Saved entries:
+-------+
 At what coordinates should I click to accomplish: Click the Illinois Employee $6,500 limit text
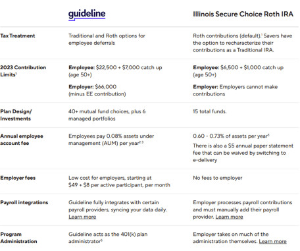pyautogui.click(x=238, y=71)

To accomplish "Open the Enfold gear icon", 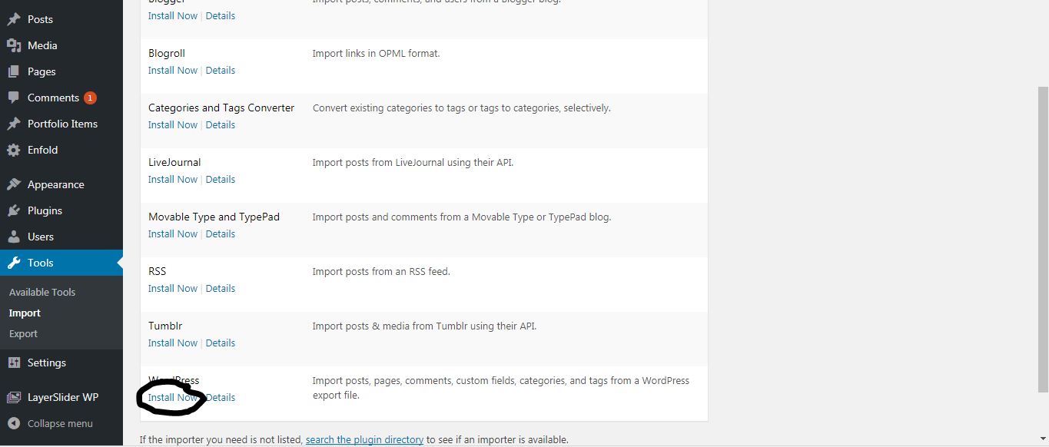I will pos(14,150).
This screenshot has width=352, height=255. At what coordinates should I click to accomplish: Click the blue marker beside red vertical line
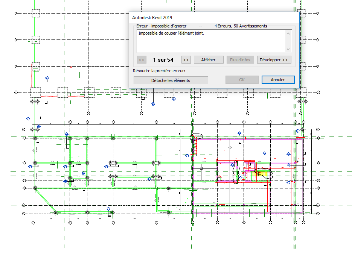47,78
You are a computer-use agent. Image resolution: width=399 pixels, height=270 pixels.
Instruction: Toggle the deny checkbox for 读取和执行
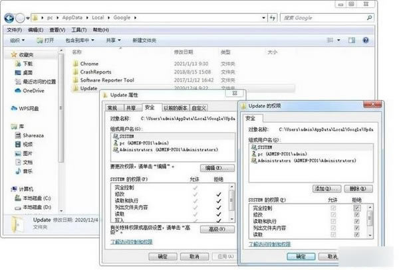tap(356, 222)
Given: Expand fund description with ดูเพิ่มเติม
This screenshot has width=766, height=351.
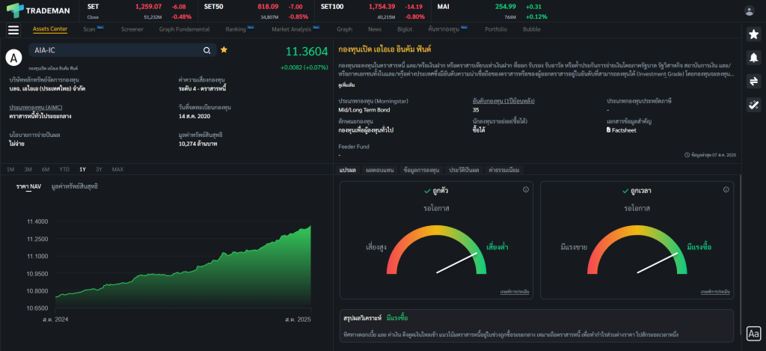Looking at the screenshot, I should coord(347,86).
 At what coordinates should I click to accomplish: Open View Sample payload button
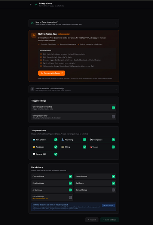(108, 206)
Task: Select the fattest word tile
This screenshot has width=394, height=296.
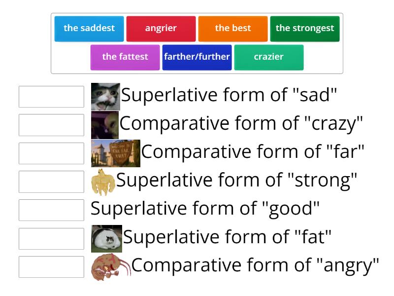Action: (x=125, y=57)
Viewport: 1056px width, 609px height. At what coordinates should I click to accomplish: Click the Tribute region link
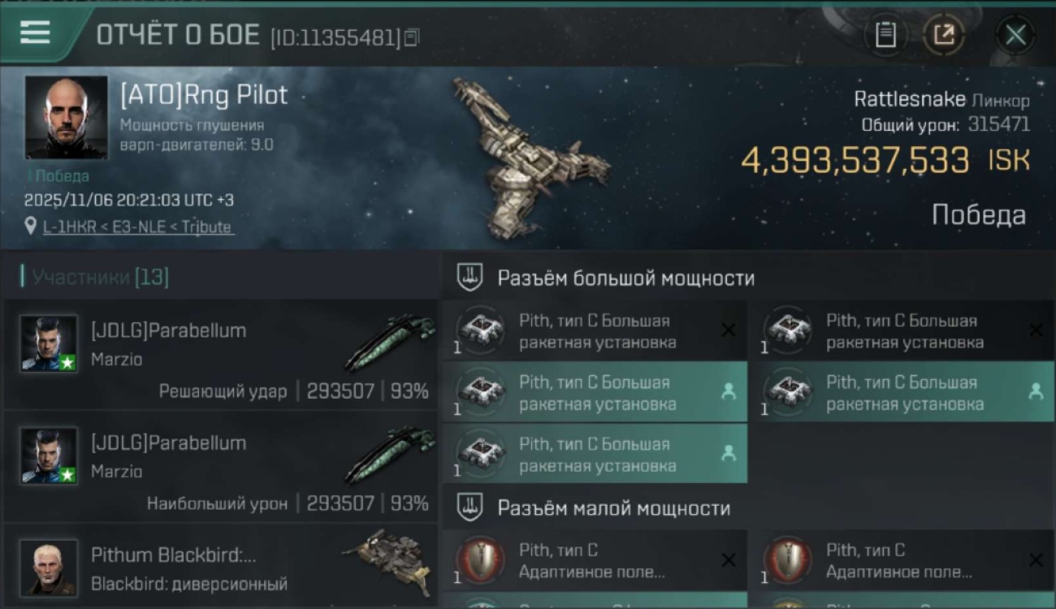pos(206,227)
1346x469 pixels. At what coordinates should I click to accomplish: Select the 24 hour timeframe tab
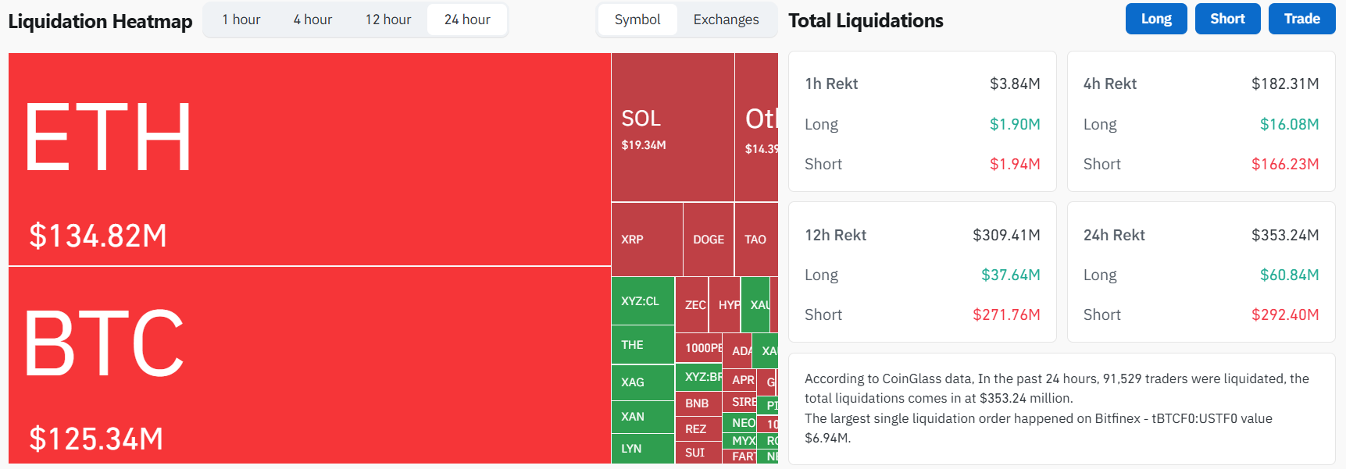(467, 20)
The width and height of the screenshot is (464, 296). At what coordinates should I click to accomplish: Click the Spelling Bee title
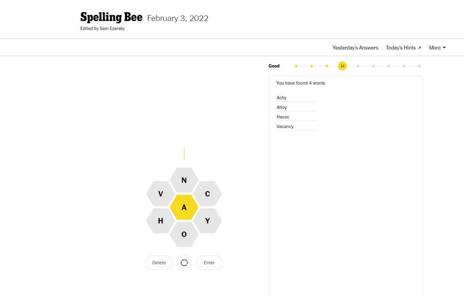pyautogui.click(x=111, y=17)
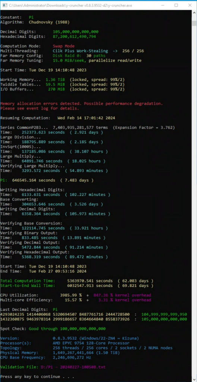Minimize the y-cruncher console window
The image size is (197, 382).
click(163, 5)
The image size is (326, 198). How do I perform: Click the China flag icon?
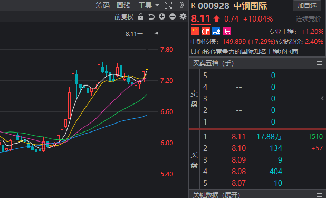click(195, 32)
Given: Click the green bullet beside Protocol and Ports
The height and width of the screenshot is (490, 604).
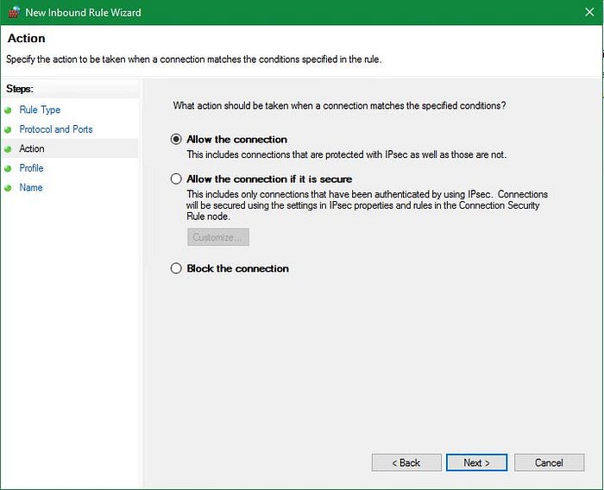Looking at the screenshot, I should [8, 129].

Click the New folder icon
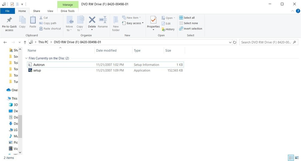point(116,21)
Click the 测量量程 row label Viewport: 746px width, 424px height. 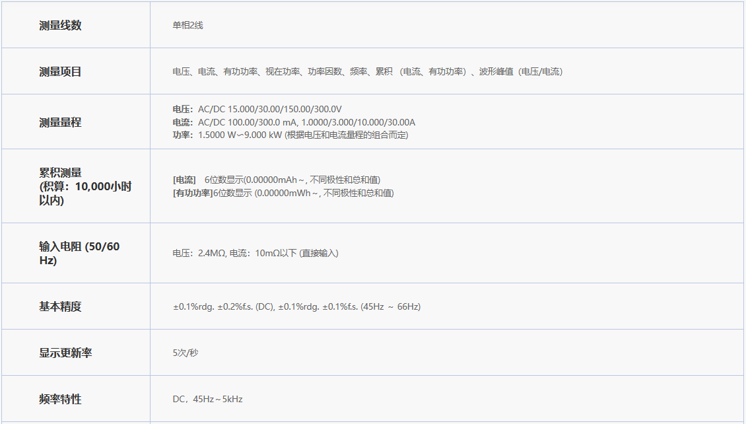point(60,122)
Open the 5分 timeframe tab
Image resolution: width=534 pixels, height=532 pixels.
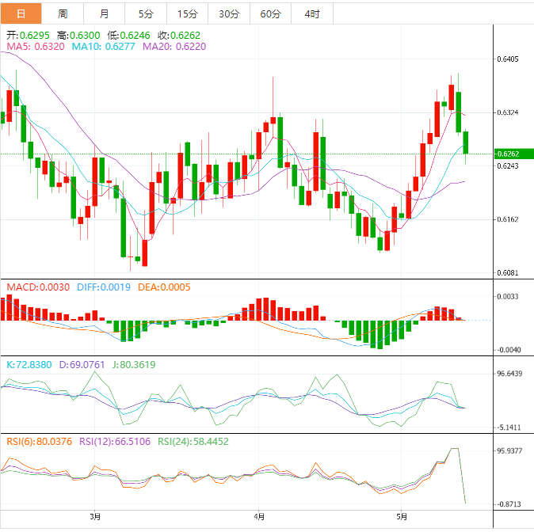pyautogui.click(x=146, y=13)
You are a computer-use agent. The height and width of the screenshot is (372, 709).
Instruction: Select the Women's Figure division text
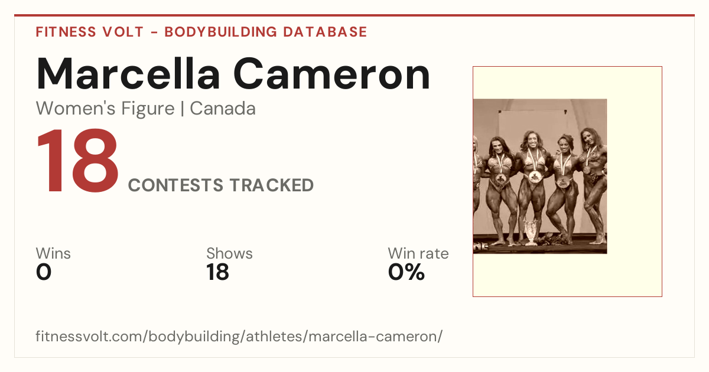click(x=105, y=109)
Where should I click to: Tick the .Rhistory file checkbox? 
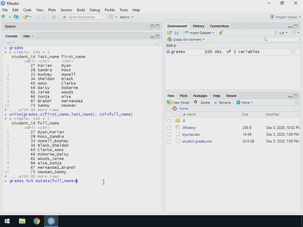click(169, 128)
+-------+
### Required action
Say the number of lines in the entries that have the string "computer", and only that.

### Solved problem
2